In the days after America locked down, Adam Espinoza got sick.
“I felt like I was taking my last breaths,” the Reunion father of two said. He was experiencing flu-like symptoms and trouble breathing.
Adam’s wife, Tritia, rushed him to the Platte Valley Emergency Room in Brighton, but she couldn’t follow him in due to COVID restrictions.
“They just whisked him away, we didn’t even get to say ‘goodbye’ or ‘I love you,’ one last hug, nothing,” Tritia said tearfully.
It would be 34 days before she saw her husband again.
“Adam was one of our original COVID patients,” Dr. Steve Brizendine said.
He says those early days of the pandemic were challenging and scary for both patients and health care workers. Doctors put Adam on a ventilator immediately as he would stay on it for 17 days.
“I would see signs that say ‘don’t die,'” Adam said, he spent the next month in delirium, not understanding where he was, “I didn’t know if I was alive or dead I was having all these nightmares.”
While his family could only catch a glimpse of him from an iPad screen.
“Just a tube in his mouth, his eyes were shut,” Tritia said, “I just felt like my life was ripped apart.

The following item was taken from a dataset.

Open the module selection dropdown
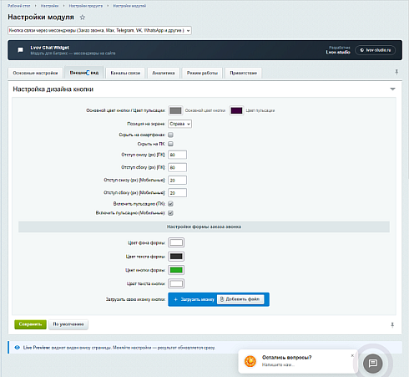The width and height of the screenshot is (409, 377). click(x=99, y=30)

Hanging on to every minute trying to get updates from the hospital about his status and for the longest time it was just so scary.”
Adam was given only a 30% chance of survival, but miraculously, he beat the odds.

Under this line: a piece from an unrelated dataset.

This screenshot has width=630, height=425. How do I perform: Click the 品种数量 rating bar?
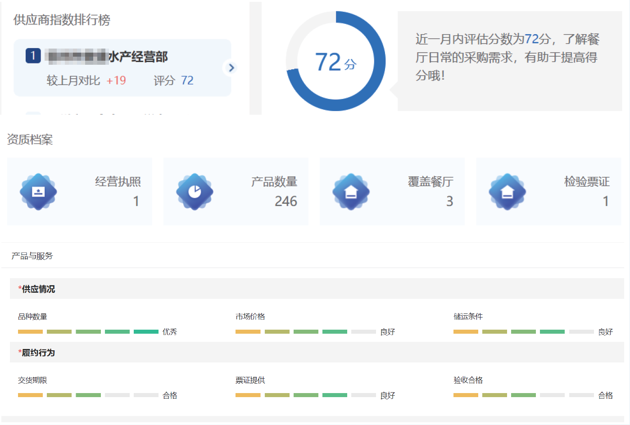click(x=88, y=332)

“Adam was one of those success stories,” Brizendine said.
Once home, Adam had to relearn everyday tasks.
“Drinking water, walking up the stairs, writing your name, he had to relearn everything,” Tritia said.

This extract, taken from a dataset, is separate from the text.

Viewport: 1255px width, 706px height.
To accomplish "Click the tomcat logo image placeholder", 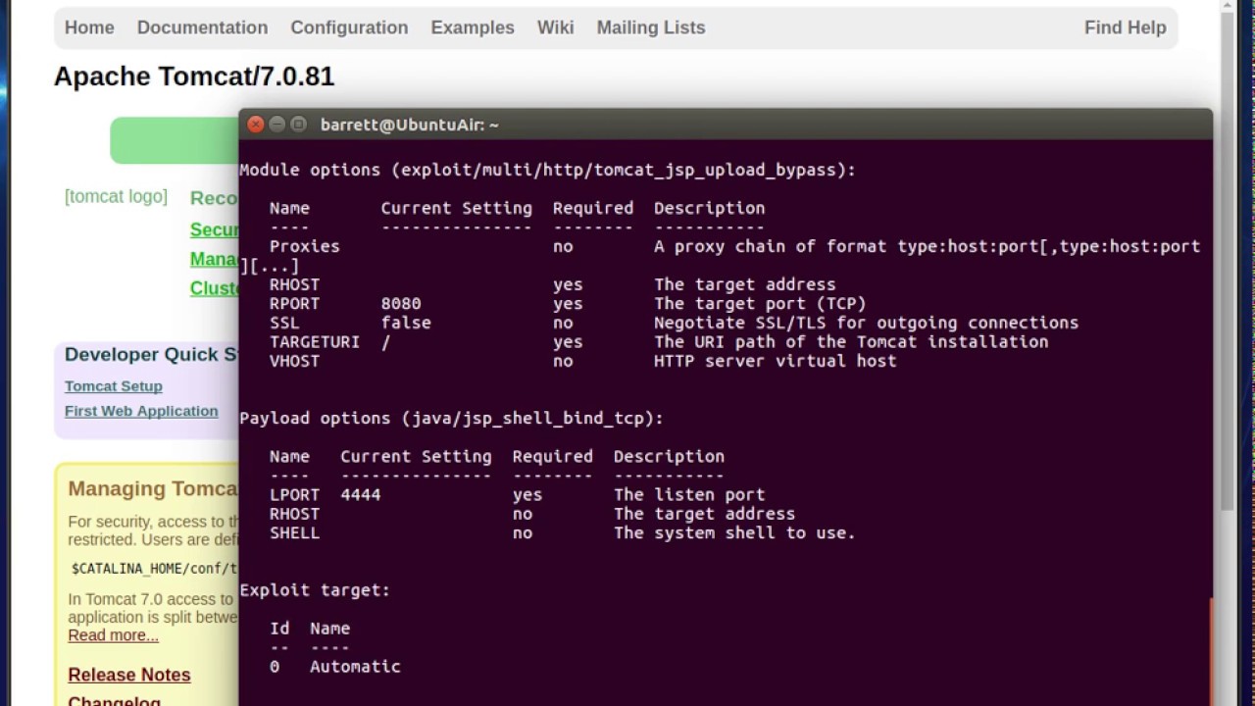I will pos(116,196).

As time passed, Adam struggled with long-COVID, PTSD and survivor’s guilt. But also felt immense gratitude.
“How do you express that gratitude for a group of people that just saved your life,” Adam asked.
Nearly three years later, he came up with an answer. Adam, who is an artist and animator, began capturing the faces of Brizendine and five other caregivers in custom portraits.
“I thought what better way than to spend some time with their portraits their faces and pour that appreciation back into these paintings,” Adam expressed.
“To see them come to life on a canvas, it really just tugged at my heart,” Tritia said, “I would see their eyes on his canvas and think I know their eyes I know that person.”
Eventually, Adam presented Brizendine with the complete portrait.
“Last Friday, he brought it to the hospital and showed it to me and I was just awe-struck,” Brizendine said.
Adam still has four more portraits to complete, but Brizendine hopes to one day display them in the ICU, along with a description of their story, in hopes that it would help struggling future patients.
For Adam, creating the portraits is a tribute to the heroes who saved his life and risked their own.
“It’s not just me, that staff saved so many people,” Adam said, “they have such big hearts and they chose to be in a profession where they’re helping people.”
It’s also the final step in his recovery.
“It was just really healing,” Adam said. “It felt like it was finally enough at that point.”